Shrine Records Part one..

The band is drunk. Not falling-down drunk, but more than tipsy, and it's only midnight, which means the band will soon be loaded. Edgewood Studios on K Street is packed with musicians and well-wishers, including Bo Diddley, who lives nearby. And over in a corner stand the Cavaliers, a five-man vocal group and the stars of this session, here to record a rowdy, 2 1/2-minute R&B track called "Do What I Want."

It's the autumn of 1966, and this is the Cavaliers' last chance. Every member of the Washington group is about 30 years old, which is borderline past-it in the pop business. The group knows that if "Do" doesn't chart, the dream of singing and touring full time is doomed. But it's hard to worry tonight. There's a party mood at Edgewood: The musicians, more soused by the hour, keep fumbling the tempo, and to give the song some roadhouse ambiance, the crowd is whooping and shouting through each take.

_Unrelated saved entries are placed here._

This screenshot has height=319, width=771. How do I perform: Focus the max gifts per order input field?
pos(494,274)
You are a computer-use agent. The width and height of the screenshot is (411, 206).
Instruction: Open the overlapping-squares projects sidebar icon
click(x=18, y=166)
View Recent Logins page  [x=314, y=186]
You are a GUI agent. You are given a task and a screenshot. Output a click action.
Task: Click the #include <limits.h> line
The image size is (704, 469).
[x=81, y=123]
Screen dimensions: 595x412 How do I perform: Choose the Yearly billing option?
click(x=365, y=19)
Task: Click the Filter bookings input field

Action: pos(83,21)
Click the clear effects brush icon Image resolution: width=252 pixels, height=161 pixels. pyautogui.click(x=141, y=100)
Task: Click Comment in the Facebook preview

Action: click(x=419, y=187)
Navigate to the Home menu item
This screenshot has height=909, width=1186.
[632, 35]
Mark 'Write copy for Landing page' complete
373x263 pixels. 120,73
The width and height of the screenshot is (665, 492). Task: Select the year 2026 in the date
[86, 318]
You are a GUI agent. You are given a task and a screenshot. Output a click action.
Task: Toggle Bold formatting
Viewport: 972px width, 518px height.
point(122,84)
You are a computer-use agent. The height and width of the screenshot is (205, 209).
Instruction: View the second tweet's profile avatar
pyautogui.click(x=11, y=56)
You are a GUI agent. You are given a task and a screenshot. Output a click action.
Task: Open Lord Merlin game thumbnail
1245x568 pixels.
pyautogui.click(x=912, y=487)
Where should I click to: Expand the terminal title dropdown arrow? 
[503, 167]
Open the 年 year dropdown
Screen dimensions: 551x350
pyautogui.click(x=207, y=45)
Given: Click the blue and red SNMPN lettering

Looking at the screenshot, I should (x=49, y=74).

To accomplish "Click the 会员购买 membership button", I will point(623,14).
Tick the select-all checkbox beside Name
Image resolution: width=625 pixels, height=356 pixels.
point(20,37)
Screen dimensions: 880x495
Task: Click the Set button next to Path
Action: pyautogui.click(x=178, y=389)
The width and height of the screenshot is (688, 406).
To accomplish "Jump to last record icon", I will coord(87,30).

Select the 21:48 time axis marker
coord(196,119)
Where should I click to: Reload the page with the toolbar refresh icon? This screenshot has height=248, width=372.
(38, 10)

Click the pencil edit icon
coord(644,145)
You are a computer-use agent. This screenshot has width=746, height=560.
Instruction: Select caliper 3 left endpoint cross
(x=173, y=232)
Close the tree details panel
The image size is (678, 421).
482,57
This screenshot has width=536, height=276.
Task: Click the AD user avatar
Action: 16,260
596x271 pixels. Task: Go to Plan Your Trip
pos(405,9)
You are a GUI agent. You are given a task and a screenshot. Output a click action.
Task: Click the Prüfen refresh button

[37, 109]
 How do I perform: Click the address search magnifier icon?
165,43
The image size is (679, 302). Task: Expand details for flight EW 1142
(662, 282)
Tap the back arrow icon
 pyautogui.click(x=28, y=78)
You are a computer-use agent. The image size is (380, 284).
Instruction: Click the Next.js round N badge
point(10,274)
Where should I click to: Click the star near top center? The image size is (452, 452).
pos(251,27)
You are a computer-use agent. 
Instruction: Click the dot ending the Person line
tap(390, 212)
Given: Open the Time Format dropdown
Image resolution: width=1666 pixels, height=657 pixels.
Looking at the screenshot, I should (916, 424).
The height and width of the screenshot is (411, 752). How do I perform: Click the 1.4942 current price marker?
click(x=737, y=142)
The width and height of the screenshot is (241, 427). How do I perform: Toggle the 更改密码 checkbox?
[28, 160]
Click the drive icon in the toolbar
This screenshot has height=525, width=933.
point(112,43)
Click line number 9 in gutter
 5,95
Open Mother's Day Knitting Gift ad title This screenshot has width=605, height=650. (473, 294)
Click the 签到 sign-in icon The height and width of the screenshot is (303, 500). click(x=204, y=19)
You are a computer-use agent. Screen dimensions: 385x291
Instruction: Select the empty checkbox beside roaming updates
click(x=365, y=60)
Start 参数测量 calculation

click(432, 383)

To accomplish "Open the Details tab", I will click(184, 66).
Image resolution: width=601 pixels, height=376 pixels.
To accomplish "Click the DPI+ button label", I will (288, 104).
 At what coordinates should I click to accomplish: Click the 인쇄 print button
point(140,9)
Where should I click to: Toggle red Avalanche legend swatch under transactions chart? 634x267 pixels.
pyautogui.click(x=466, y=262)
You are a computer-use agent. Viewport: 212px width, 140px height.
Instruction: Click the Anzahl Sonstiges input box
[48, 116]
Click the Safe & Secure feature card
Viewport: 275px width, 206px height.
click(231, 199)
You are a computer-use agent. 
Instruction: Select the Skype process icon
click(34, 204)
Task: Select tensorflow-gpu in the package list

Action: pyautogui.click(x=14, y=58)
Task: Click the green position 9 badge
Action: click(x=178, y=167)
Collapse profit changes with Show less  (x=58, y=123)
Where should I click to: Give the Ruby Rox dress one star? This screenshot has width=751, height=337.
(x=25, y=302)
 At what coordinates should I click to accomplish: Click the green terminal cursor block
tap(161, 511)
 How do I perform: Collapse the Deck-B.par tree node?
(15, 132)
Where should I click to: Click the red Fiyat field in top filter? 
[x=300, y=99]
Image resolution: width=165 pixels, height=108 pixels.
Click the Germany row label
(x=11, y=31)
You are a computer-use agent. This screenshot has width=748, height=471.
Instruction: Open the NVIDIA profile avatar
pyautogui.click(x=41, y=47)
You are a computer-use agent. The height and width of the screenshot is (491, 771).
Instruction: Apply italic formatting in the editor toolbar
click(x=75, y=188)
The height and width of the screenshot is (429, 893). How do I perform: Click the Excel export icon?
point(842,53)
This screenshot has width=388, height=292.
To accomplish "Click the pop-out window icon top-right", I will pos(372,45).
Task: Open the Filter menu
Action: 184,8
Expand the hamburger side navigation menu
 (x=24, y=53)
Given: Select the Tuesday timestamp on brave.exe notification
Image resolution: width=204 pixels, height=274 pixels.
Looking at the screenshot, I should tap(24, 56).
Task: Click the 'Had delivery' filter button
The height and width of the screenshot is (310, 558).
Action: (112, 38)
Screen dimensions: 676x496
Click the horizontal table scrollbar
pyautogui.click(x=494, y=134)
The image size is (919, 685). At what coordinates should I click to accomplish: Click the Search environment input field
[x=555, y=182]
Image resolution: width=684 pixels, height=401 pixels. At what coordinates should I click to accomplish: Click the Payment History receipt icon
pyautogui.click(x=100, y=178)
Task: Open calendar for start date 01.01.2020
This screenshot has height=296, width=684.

A couple of weeks later, a local label called Shrine Records releases "Do What I Want." It flops. Bass vocalist Theotrice Gamble will hear his group once or twice on the radio, but that's it.

"We were kind of disappointed," recalls Gamble, now 68, sitting at the dining room table of his house in Silver Spring. "We didn't give up right away, but then I drifted away and I haven't been in touch with anyone in the group since."

Gamble reaches under a stack of papers and pulls out a copy of the 45 recorded with his friends decades ago. "In all my years of singing, this is the only remnant I have," he says quietly. "And this is my only copy."

There it is. Groove-worn from years of spins. Sheathed in a rumpled white cover sleeve. Rightthere on the table.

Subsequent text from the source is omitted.